'''

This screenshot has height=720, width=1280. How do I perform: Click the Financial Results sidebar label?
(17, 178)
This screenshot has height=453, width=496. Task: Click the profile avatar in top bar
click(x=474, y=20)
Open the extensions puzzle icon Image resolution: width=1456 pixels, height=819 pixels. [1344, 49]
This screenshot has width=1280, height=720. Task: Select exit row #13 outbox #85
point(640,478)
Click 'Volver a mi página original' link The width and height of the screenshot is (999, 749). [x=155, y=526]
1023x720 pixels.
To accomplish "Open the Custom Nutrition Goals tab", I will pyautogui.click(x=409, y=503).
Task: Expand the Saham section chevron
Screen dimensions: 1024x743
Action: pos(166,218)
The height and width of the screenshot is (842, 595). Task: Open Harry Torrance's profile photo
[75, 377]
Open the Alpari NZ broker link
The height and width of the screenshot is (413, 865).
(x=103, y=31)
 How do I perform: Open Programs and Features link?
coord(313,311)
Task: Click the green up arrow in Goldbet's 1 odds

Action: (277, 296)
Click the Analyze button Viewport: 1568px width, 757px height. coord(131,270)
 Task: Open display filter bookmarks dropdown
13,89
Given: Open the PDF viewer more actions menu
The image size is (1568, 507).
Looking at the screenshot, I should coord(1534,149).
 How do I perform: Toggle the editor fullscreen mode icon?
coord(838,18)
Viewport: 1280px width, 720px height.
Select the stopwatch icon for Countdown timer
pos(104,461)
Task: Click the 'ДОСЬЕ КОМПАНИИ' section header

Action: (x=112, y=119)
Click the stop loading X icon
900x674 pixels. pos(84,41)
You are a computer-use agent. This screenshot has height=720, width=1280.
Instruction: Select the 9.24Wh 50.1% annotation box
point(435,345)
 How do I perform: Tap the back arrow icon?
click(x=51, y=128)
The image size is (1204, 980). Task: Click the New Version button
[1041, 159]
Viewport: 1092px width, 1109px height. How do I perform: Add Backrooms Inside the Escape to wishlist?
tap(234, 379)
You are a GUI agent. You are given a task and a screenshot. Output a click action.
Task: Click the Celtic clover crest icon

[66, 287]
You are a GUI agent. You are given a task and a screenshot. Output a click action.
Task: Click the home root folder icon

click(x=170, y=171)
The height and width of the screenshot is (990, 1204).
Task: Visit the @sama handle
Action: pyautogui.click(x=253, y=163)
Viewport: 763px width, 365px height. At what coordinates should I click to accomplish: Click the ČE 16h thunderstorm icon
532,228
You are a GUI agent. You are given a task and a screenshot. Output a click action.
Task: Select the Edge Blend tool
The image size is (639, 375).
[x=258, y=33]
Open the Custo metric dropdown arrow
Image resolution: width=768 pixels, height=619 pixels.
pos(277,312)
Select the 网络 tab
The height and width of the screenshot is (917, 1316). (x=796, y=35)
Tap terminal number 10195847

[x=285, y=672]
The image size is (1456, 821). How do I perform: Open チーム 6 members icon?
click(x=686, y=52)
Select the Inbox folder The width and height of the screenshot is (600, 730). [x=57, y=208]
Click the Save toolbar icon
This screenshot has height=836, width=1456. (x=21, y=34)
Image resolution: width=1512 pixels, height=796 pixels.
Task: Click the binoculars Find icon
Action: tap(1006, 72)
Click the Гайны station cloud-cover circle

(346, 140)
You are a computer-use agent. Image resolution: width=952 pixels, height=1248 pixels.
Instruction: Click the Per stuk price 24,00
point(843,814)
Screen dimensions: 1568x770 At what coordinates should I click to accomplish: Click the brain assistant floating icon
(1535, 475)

'''

> _Direction_
Rewrite all of the data above, putting "Window" wherever "Viewport" appears and leaving everything else the same.

> _Result of this task_
This screenshot has height=720, width=1280. How do I perform: Click the Financial Results sidebar label?
(17, 178)
This screenshot has height=453, width=496. Task: Click the profile avatar in top bar
click(x=474, y=20)
Open the extensions puzzle icon Image resolution: width=1456 pixels, height=819 pixels. [1344, 49]
This screenshot has width=1280, height=720. Task: Select exit row #13 outbox #85
point(640,478)
Click 'Volver a mi página original' link The width and height of the screenshot is (999, 749). [x=155, y=526]
1023x720 pixels.
To accomplish "Open the Custom Nutrition Goals tab", I will pyautogui.click(x=409, y=503).
Task: Expand the Saham section chevron
Screen dimensions: 1024x743
Action: pos(166,218)
The height and width of the screenshot is (842, 595). Task: Open Harry Torrance's profile photo
[75, 377]
Open the Alpari NZ broker link
The height and width of the screenshot is (413, 865).
(x=103, y=31)
 How do I perform: Open Programs and Features link?
coord(313,311)
Task: Click the green up arrow in Goldbet's 1 odds

Action: (277, 296)
Click the Analyze button Window: 1568px width, 757px height. coord(131,270)
 Task: Open display filter bookmarks dropdown
13,89
Given: Open the PDF viewer more actions menu
The image size is (1568, 507).
Looking at the screenshot, I should coord(1534,149).
 How do I perform: Toggle the editor fullscreen mode icon?
coord(838,18)
Window: 1280px width, 720px height.
Select the stopwatch icon for Countdown timer
pos(104,461)
Task: Click the 'ДОСЬЕ КОМПАНИИ' section header

Action: (x=112, y=119)
Click the stop loading X icon
900x674 pixels. pos(84,41)
You are a computer-use agent. This screenshot has height=720, width=1280.
Instruction: Select the 9.24Wh 50.1% annotation box
point(435,345)
 How do I perform: Tap the back arrow icon?
click(x=51, y=128)
The image size is (1204, 980). Task: Click the New Version button
[1041, 159]
Window: 1092px width, 1109px height. How do I perform: Add Backrooms Inside the Escape to wishlist?
tap(234, 379)
You are a GUI agent. You are given a task and a screenshot. Output a click action.
Task: Click the Celtic clover crest icon

[66, 287]
You are a GUI agent. You are given a task and a screenshot. Output a click action.
Task: Click the home root folder icon

click(x=170, y=171)
The height and width of the screenshot is (990, 1204).
Task: Visit the @sama handle
Action: pyautogui.click(x=253, y=163)
Window: 763px width, 365px height. At what coordinates should I click to accomplish: Click the ČE 16h thunderstorm icon
532,228
You are a GUI agent. You are given a task and a screenshot. Output a click action.
Task: Select the Edge Blend tool
The image size is (639, 375).
[x=258, y=33]
Open the Custo metric dropdown arrow
Image resolution: width=768 pixels, height=619 pixels.
pos(277,312)
Select the 网络 tab
The height and width of the screenshot is (917, 1316). (x=796, y=35)
Tap terminal number 10195847

[x=285, y=672]
The image size is (1456, 821). How do I perform: Open チーム 6 members icon?
click(x=686, y=52)
Select the Inbox folder The width and height of the screenshot is (600, 730). [x=57, y=208]
Click the Save toolbar icon
This screenshot has height=836, width=1456. (x=21, y=34)
Image resolution: width=1512 pixels, height=796 pixels.
Task: Click the binoculars Find icon
Action: tap(1006, 72)
Click the Гайны station cloud-cover circle

(346, 140)
You are a computer-use agent. Image resolution: width=952 pixels, height=1248 pixels.
Instruction: Click the Per stuk price 24,00
point(843,814)
Screen dimensions: 1568x770 At what coordinates should I click to accomplish: Click the brain assistant floating icon
(1535, 475)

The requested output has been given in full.